Ryamizard punya sebuah brigade yakni: Brigade Infanteri (Brigif)
1/Jayasakti, brigif di bawah komando langsung Pangdam Jaya. Brigif
1/Jayasakti memiliki tiga Batalyon Infantri dan satu Batalyon Kaveleri. Jika
setiap batalyon Brigif 1/Jayasakti punya personel 700 orang, maka pasukan
Kodam Jaya sebenarnya baru berkekuatan 2.800 orang.

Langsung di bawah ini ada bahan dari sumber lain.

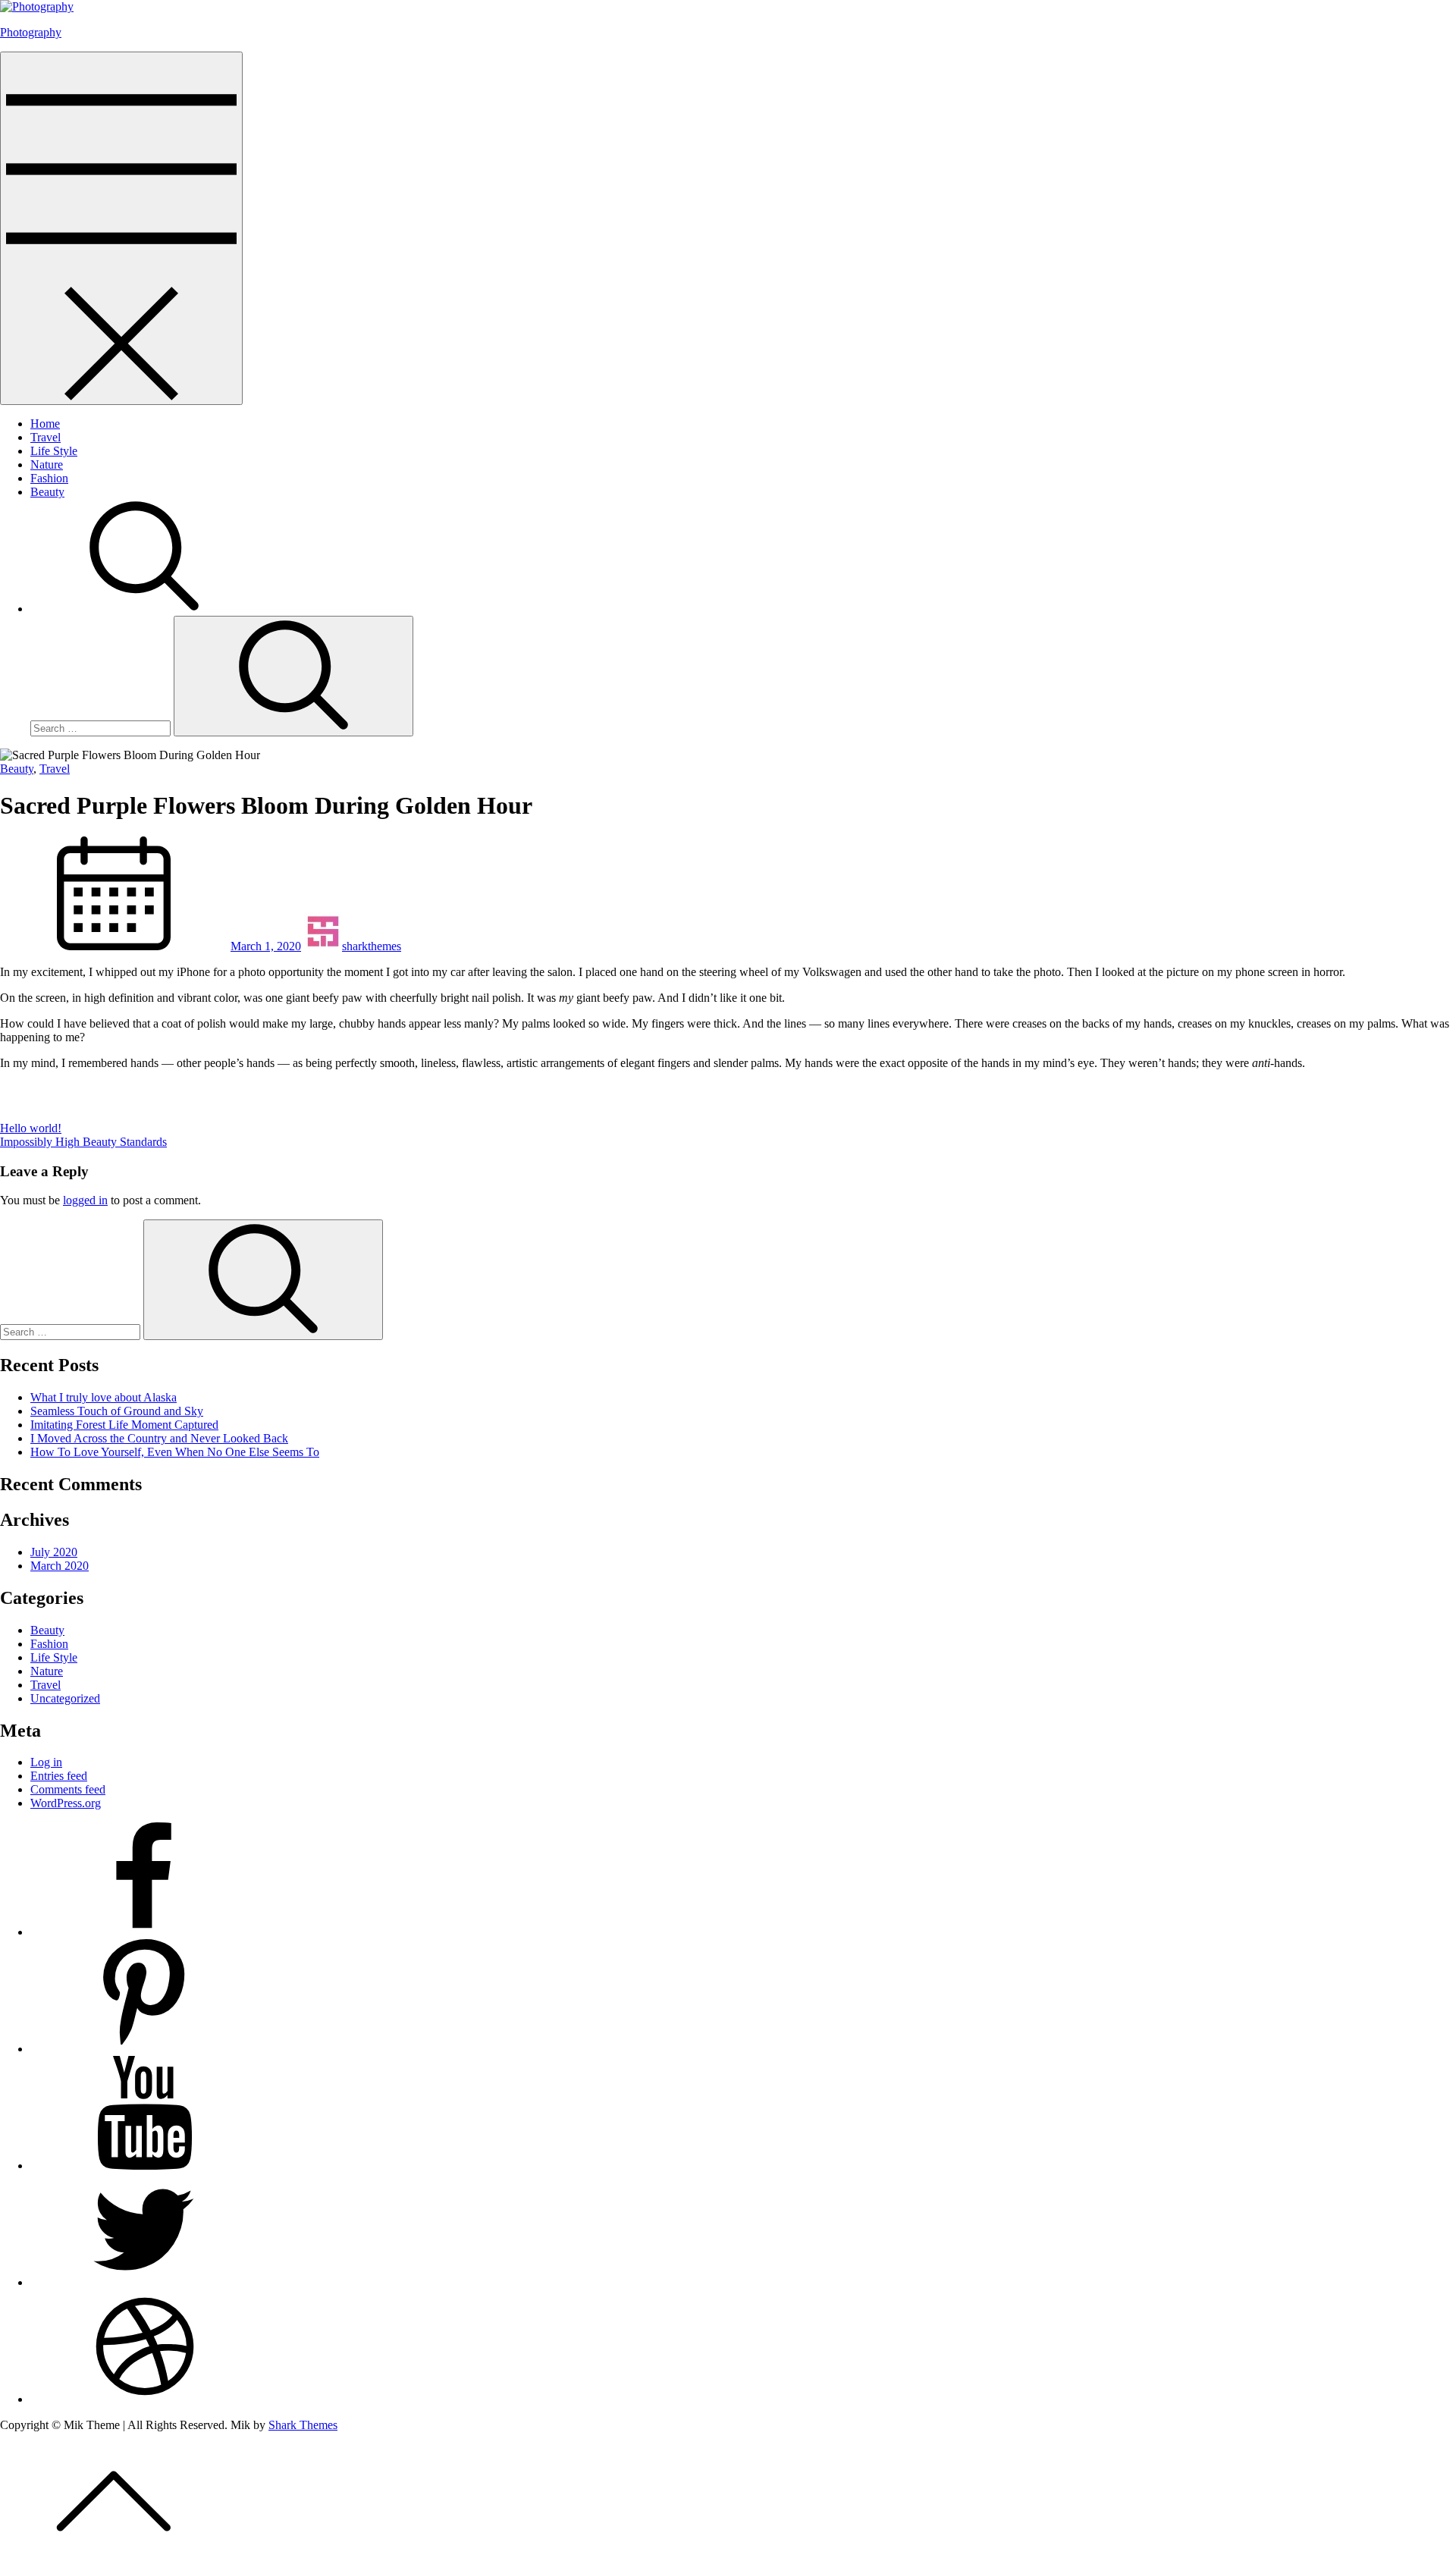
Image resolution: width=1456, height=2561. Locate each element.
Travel (45, 437)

Dengan kekuatan yang
sedikit itu, bagaimana Ryamizard bisa mengklaim punya pasukan yang besar? 

Tampaknya, sudah ada dukungan dari satuan-satuan lain yang akan membantu
Ryamizard jiak terjadi kudeta. Yang sudah menyatakan dukungan memang Korps
Marinir memiliki memiliki dua brigif yang terdiri dari enam batalyon
infanteri. Jumlah personil Korp Marinir mencapai enam ribu hingga sembilan
ribu. Kalau ditambah batalyon kavaleri dan alteleri, pasukan anti kudeta
bisa lebih kuat lagi. Selain Marinir, Kopassus juga sudah menyatakan akan
mendukung Gus Dur dari ancaman kudeta. Pasukan gabungan Marinir dan Kopassus
ini berkekuatan lebih dari 10 ribu. Pasukan gabungan ini amat membantu
Ryamizard, karena merupakan dua satuan elit di Angkatan Bersenjata. Pasukan
elit lainnya dari Brigade Mobil (Polri) dan Pasukan Khas TNI-AU, sudah pasti
berada di pihak Ryamizard. Pasukan gabungan inilah (Kopassus, Korps Marinir
TNI AL, Paskhas TNI-AU, Brimob plus Brigif 1/Jayasakti) tampaknya yang
diklaim Ryamizard sebagai pasukan di bawah komandonya. Memang, pengamanan
ibukota berada di bawah komando Ryamizard sebagai Pangdam, sehingga
satuan-satuan apapun yang diperbantukan akan berada di bawah komando Pangdam
Jaya. 

Pasukan gabungan ini membuat  Panglima Komando Cadangan Strategis Angkatan
Darat (Pangkostrad) Letjen TNI Djadja Suparman, kecut. Djadja adalah salah
satu jendral klik Wiranto yang diduga keras akan melancarkan kudeta. Kamis
(10/2) lalu, Djadja menepis adanya gerakan kudeta dari pasukan Kostrad. 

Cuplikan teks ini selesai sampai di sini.